What is the minimum credit score for a mortgage?
There is no minimum credit score, per se, to qualify for a mortgage, but you can certainly use a bit of common sense to estimate whether you will get one or not.
Banks need to give people mortgages and loans in general, that’s how they make money. If you borrow around £100,000 at 5% you will pay close to £5,000 in interest alone in your first year and over the life of a mortgage you will probably pay close to £100,000 in interest; that’s on top of the £100,000 loan itself.
So you can see why banks want your custom…
For them the only real question is whether you will be able to consistently make payments for the life of the mortgage or not. Basically, can they trust you to be financially responsible for the next 25 years or so?

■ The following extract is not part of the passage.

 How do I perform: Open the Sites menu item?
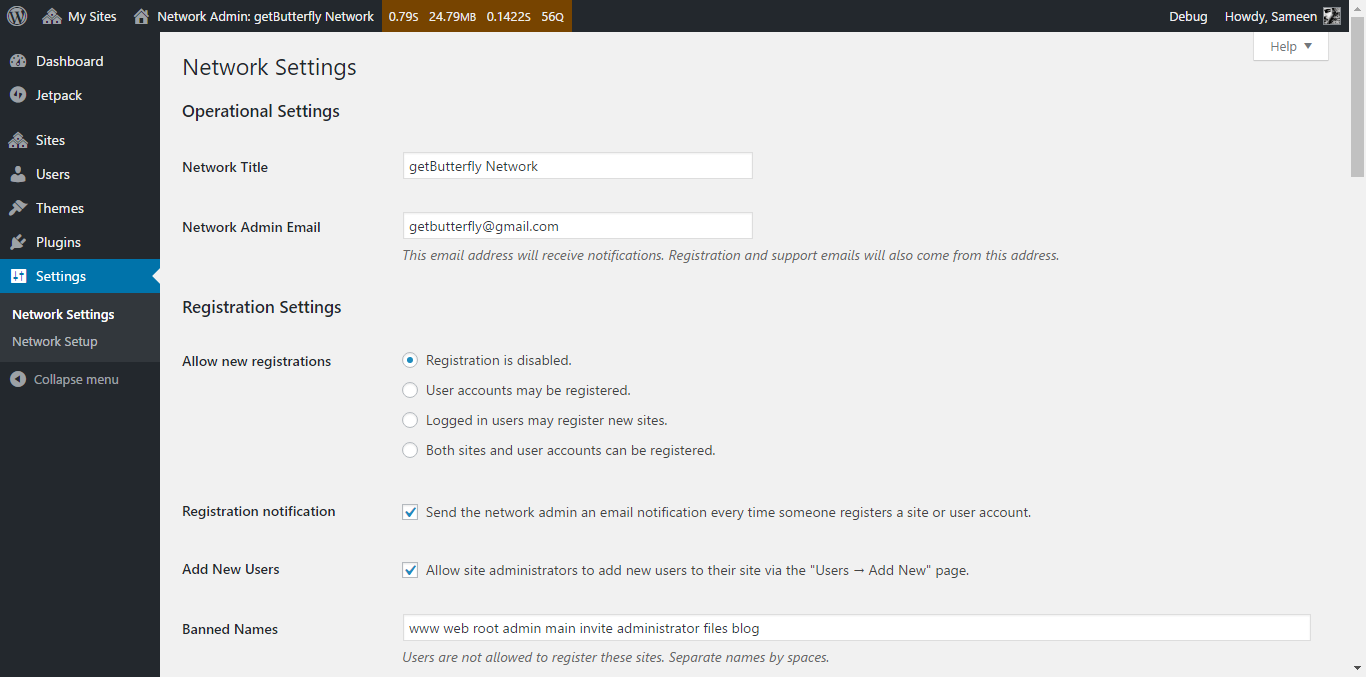pyautogui.click(x=50, y=140)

The main criteria they are interested in will be:
How financially responsible are you?
In essence, your credit score is a record of how well you handle being in debt. You might earn loads but if you spend it all on things you don’t need and forget to leave enough to pay your mortgage they will have to chase you.

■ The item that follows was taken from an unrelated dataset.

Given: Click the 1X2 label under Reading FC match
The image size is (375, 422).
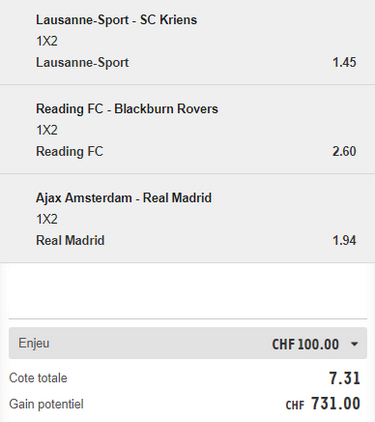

Can you afford to pay it back?
People often forget about this aspect, but it’s an important one. You might have a flawless credit history, but if you have no income the bank won’t trust you with their money. The more you earn, the more you can afford and the bank will weigh up what they think you can afford with what you want to borrow. If you can ‘afford’ to borrow £200,000 and you ask them for £80,000 you won’t need such a good history as if you wanted to borrow £210,000.
How secure is your income?
Banks like stability, because as much as you might have plenty of money right now, there’s no way you can know whether you will still have a job in 10 years’ time. There is no real way to predict this, but the longer you have been consistently employed, the better your chances. If you happen to be self-employed chances are you will need a much stronger credit history.